◆ **Problem to solve**: What lines of the material below hold the string "computer"? Copy them out.

◆ **Material shown**:
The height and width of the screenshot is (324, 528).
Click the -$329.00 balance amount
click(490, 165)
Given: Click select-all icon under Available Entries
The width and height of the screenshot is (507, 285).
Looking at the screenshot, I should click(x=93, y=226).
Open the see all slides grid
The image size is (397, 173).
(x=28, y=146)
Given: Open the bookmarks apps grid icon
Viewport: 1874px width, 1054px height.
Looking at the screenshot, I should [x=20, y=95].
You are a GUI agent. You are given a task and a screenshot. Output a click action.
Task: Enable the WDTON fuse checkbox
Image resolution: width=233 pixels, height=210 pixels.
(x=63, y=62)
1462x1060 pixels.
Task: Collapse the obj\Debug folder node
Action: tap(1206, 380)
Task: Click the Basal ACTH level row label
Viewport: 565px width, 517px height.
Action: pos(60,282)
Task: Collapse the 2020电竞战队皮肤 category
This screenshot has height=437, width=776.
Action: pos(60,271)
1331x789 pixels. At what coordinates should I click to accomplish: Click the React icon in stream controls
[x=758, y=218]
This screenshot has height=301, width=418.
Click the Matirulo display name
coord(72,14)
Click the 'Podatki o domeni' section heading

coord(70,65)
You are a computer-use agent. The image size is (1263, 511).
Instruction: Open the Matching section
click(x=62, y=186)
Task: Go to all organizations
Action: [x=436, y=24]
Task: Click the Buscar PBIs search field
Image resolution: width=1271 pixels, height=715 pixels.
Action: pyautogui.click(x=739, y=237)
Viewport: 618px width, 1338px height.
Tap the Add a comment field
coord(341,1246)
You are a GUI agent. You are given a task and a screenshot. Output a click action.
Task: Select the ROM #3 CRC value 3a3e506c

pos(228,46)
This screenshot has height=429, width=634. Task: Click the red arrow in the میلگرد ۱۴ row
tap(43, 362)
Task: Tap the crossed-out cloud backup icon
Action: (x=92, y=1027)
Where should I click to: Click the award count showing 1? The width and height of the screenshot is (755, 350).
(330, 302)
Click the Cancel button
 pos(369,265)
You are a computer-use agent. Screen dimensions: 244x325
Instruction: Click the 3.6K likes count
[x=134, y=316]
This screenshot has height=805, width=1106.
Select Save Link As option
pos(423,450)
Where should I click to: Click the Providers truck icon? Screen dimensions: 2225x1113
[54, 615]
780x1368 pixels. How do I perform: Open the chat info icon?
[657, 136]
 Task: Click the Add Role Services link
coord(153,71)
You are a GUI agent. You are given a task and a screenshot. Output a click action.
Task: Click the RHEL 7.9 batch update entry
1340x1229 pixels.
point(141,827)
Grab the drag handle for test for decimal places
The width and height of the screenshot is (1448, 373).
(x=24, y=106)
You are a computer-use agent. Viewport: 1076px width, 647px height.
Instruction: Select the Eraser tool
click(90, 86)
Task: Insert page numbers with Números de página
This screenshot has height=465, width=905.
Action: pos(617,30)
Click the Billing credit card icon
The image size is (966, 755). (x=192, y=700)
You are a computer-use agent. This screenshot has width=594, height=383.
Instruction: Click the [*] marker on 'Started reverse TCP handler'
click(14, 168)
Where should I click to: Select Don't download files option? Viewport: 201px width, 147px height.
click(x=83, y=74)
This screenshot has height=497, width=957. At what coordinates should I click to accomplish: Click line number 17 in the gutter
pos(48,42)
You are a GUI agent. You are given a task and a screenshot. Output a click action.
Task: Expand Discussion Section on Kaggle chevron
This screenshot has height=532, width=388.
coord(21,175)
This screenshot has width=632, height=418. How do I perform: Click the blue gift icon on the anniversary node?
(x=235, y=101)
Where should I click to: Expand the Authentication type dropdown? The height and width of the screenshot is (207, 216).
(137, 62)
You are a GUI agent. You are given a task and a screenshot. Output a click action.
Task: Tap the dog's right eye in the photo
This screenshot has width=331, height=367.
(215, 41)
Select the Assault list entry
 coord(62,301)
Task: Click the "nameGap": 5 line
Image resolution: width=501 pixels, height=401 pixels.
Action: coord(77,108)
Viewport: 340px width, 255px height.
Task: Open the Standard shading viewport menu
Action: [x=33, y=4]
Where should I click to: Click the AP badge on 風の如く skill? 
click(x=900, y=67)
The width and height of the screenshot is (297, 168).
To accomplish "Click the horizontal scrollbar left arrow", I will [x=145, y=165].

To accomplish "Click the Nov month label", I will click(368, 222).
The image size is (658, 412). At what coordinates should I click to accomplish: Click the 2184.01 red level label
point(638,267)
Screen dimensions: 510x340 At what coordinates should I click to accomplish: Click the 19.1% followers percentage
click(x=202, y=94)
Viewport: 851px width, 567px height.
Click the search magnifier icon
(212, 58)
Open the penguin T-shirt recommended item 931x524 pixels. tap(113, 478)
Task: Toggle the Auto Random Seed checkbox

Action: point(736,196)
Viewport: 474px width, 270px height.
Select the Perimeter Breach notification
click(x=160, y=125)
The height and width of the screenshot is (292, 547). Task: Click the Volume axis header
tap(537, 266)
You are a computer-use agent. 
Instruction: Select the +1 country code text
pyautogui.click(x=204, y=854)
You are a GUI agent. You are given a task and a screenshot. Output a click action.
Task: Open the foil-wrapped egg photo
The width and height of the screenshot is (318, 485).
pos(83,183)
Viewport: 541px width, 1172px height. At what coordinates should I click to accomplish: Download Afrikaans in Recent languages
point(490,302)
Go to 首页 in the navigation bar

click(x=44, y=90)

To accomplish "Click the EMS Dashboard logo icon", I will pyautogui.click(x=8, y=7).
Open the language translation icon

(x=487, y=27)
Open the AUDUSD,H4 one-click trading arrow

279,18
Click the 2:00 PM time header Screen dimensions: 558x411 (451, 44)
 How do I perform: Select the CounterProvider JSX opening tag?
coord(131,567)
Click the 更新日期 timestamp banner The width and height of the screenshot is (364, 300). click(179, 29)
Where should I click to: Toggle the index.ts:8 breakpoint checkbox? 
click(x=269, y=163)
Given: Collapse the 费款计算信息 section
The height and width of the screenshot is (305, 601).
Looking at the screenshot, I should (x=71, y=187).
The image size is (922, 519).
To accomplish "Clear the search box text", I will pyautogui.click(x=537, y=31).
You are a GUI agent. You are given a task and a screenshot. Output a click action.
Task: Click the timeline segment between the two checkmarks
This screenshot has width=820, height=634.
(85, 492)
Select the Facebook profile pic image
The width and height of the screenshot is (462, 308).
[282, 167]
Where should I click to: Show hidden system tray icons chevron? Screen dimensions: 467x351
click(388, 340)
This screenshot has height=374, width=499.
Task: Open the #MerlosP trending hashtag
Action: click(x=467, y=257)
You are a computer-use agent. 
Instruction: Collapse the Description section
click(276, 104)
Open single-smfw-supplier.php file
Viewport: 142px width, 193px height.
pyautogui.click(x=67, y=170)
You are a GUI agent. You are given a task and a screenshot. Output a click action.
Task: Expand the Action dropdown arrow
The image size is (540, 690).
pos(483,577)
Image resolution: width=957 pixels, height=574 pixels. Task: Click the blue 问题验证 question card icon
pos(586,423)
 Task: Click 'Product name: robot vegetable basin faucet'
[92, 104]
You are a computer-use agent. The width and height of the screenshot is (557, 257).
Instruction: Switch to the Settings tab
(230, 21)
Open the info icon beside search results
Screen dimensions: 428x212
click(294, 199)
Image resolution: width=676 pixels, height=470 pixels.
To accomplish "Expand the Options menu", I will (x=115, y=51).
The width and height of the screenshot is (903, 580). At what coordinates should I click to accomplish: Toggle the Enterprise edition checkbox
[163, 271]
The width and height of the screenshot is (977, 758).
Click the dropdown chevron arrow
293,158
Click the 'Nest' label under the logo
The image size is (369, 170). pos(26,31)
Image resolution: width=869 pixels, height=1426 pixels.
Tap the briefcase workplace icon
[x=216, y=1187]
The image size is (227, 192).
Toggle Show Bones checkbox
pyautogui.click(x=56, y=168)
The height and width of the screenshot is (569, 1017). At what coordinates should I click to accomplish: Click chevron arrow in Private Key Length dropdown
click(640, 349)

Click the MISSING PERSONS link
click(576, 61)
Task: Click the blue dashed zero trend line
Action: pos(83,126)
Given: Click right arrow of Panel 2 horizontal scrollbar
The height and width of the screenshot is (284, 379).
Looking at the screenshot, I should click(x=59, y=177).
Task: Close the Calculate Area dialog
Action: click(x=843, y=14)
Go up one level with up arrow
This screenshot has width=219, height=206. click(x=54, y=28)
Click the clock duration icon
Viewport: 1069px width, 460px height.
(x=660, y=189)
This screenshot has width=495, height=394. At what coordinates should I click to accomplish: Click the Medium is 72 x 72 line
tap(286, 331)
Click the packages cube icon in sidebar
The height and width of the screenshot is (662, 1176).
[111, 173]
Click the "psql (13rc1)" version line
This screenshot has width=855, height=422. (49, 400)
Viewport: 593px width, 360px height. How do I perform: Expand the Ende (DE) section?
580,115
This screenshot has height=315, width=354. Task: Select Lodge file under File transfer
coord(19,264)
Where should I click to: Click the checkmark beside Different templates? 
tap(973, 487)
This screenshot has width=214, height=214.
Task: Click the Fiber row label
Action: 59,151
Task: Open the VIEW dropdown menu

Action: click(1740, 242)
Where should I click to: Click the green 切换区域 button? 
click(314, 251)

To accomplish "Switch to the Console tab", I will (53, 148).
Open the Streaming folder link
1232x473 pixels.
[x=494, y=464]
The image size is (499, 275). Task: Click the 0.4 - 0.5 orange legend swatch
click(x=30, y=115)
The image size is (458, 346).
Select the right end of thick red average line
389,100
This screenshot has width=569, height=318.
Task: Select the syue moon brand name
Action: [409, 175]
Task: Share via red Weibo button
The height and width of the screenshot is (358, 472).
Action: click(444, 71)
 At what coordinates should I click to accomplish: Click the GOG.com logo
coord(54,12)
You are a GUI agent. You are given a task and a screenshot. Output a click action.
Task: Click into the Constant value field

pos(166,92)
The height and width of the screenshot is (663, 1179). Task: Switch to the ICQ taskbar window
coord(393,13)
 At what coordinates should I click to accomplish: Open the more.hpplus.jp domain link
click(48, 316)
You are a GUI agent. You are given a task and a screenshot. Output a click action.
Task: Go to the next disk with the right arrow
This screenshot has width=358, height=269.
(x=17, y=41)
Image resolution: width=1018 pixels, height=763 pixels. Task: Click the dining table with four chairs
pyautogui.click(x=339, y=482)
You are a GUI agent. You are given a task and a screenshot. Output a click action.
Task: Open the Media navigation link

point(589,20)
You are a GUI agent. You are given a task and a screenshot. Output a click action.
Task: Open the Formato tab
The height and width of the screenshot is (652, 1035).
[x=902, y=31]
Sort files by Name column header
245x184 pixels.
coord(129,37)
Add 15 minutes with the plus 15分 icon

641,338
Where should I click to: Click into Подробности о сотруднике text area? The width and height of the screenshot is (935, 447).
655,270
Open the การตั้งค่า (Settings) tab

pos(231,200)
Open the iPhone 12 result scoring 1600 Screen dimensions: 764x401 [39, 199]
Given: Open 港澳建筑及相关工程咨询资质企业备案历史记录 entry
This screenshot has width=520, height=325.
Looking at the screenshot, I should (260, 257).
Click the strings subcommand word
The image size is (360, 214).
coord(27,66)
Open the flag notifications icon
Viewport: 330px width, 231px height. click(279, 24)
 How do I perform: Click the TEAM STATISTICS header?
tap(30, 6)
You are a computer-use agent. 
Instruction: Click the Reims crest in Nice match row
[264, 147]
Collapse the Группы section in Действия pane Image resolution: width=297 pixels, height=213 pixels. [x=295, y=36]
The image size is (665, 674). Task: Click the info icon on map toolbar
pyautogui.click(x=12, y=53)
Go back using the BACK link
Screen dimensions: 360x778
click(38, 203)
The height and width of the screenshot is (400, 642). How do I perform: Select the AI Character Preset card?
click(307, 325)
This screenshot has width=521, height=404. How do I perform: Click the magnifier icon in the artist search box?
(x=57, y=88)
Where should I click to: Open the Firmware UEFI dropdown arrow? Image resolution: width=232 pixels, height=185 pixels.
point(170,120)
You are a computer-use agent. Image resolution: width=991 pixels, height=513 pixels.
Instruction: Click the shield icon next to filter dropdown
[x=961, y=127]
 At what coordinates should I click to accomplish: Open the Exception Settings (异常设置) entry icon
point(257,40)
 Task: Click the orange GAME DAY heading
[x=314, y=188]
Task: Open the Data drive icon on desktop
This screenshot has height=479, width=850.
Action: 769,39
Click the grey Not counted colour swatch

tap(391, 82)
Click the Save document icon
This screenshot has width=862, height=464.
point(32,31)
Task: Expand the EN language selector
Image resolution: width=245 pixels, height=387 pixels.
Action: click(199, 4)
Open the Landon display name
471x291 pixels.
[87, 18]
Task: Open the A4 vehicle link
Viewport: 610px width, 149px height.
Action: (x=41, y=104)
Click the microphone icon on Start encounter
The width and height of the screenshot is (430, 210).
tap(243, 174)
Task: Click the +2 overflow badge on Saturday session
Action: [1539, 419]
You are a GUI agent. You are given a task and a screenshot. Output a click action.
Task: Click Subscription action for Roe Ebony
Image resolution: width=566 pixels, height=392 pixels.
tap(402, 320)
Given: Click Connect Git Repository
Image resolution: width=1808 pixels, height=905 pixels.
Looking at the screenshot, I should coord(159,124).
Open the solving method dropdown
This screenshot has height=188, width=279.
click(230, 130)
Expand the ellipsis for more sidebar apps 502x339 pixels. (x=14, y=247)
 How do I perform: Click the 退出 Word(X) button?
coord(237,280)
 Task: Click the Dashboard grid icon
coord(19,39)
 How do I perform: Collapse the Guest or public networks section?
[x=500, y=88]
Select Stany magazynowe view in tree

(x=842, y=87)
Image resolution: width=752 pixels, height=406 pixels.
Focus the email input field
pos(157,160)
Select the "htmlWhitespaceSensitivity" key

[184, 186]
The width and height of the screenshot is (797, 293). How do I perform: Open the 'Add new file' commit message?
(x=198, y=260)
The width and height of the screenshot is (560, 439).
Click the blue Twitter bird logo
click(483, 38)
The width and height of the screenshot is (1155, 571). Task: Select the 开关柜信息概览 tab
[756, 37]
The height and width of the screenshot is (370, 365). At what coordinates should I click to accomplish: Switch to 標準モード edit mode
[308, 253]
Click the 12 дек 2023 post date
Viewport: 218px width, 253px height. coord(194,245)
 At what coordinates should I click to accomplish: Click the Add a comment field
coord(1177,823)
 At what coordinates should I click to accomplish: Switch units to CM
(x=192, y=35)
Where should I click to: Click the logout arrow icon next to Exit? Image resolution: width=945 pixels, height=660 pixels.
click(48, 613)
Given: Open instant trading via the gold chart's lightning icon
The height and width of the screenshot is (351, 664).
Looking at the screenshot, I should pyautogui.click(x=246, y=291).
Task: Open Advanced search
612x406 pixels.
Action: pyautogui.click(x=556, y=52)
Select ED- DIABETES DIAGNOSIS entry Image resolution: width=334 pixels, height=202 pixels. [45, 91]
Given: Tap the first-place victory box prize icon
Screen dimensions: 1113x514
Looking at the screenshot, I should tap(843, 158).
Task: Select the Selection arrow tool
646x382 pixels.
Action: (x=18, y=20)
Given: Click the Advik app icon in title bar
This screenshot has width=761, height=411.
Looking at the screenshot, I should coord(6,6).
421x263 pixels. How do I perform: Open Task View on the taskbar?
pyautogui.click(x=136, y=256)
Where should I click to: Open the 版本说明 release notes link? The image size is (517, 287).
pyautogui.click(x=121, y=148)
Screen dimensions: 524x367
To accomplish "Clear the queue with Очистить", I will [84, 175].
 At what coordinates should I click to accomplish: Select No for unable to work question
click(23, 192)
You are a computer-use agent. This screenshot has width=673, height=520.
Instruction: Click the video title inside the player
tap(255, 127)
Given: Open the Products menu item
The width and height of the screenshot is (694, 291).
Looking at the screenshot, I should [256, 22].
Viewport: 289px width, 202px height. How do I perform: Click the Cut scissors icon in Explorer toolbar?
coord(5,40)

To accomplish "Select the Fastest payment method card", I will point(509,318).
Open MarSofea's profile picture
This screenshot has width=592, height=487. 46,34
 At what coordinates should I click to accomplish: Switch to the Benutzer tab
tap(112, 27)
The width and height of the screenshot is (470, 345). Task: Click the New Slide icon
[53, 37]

◆ **Result for this task**:
You are a computer-use agent. The image size is (1263, 511).
You are a computer-use agent. Screen dimensions: 244x325
You are a computer-use agent. Viewport: 1076px width, 647px height.
You are a computer-use agent. This screenshot has width=594, height=383.
You are a computer-use agent. 
You are a computer-use agent. 
You are a computer-use agent. The width and height of the screenshot is (557, 257).
You are a computer-use agent. 
You are a computer-use agent. Image resolution: width=991 pixels, height=513 pixels.
You are a computer-use agent. This screenshot has width=673, height=520.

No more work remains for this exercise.